> [EXTRACT]
- - -
For Mr. Yellin, the war was a hellish necessity, essential for halting the spread of Nazism and Japanese aggression. But he also spoke forthrightly about its costs, including the mental anguish over memories of combat that nearly led him to suicide. He recalled with particular horror the experience of landing on war-torn Iwo Jima for the first time, where “there wasn’t a blade of grass and there were 28,000 bodies rotting in the sun.”

“The sights and the sounds and the smells of dead bodies and the sights of Japanese being bulldozed into mass graves absolutely never went away,” he told the Washington Times in August.

Mr. Yellin, a captain in the 78th Fighter Squadron of the Army Air Forces, counted 16 downed pilots in his unit during the war, including Schlamberg. For years afterward, he struggled to keep a steady job, moving a dozen times in the United States and Israel (where he settled, at one point, partly in protest of the Vietnam War).

He eventually found solace through Transcendental Meditation, a twice-daily technique of silent concentration that his wife introduced him to in 1975 after she saw the practice’s originator, Maharishi Mahesh Yogi, on “The Merv Griffin Show.”

Mr. Yellin soon began speaking to other veterans who struggled to adapt to civilian life, and in 2010 he co-founded Operation Warrior Wellness, a division of the David Lynch Foundation that helps veterans learn Transcendental Meditation. He said he was inspired to start the group after a friend and Army veteran killed himself that year. Mr. Yellin received support in promotional videos by actress Scarlett Johansson, a grandniece of Schlamberg.
- - -
> [ENTRIES SUPPLIED]

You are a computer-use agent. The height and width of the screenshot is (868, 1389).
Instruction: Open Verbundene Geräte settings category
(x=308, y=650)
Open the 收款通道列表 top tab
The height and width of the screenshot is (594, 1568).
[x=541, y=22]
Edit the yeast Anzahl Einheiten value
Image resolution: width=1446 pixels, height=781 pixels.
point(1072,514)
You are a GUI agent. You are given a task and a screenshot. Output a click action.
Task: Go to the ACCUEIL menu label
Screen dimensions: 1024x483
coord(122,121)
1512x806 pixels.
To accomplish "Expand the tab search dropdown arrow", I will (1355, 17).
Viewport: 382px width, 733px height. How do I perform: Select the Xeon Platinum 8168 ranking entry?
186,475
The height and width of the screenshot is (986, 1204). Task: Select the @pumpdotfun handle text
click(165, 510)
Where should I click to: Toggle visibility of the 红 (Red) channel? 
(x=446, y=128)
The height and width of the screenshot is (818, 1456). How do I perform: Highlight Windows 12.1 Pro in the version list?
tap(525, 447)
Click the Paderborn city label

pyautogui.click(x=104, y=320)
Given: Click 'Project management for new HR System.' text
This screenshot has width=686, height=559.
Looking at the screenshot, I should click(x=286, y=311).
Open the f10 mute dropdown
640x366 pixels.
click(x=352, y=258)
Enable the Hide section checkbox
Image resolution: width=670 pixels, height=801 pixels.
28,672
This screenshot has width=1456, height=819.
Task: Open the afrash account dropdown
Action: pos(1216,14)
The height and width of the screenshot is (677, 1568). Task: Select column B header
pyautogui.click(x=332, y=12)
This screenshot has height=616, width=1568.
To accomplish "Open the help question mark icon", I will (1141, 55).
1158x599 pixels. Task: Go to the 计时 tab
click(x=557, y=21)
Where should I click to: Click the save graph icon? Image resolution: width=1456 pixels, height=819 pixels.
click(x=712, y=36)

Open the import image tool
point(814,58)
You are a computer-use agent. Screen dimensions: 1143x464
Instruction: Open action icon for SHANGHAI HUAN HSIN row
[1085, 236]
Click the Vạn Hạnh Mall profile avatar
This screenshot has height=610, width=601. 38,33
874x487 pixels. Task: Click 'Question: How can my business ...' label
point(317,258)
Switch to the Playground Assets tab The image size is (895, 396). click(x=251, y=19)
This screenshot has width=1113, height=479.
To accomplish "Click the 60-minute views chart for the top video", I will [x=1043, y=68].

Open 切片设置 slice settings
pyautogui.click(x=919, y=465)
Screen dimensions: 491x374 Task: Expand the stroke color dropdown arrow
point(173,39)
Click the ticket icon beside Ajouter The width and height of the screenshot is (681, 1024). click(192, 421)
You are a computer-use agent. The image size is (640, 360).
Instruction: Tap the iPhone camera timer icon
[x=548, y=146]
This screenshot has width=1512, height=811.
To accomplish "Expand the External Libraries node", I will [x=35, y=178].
- - -
Print the stretch of the Mr. Yellin passage from "For Mr. Yellin, the" through "Times in August.", word for word.

For Mr. Yellin, the war was a hellish necessity, essential for halting the spread of Nazism and Japanese aggression. But he also spoke forthrightly about its costs, including the mental anguish over memories of combat that nearly led him to suicide. He recalled with particular horror the experience of landing on war-torn Iwo Jima for the first time, where “there wasn’t a blade of grass and there were 28,000 bodies rotting in the sun.”

“The sights and the sounds and the smells of dead bodies and the sights of Japanese being bulldozed into mass graves absolutely never went away,” he told the Washington Times in August.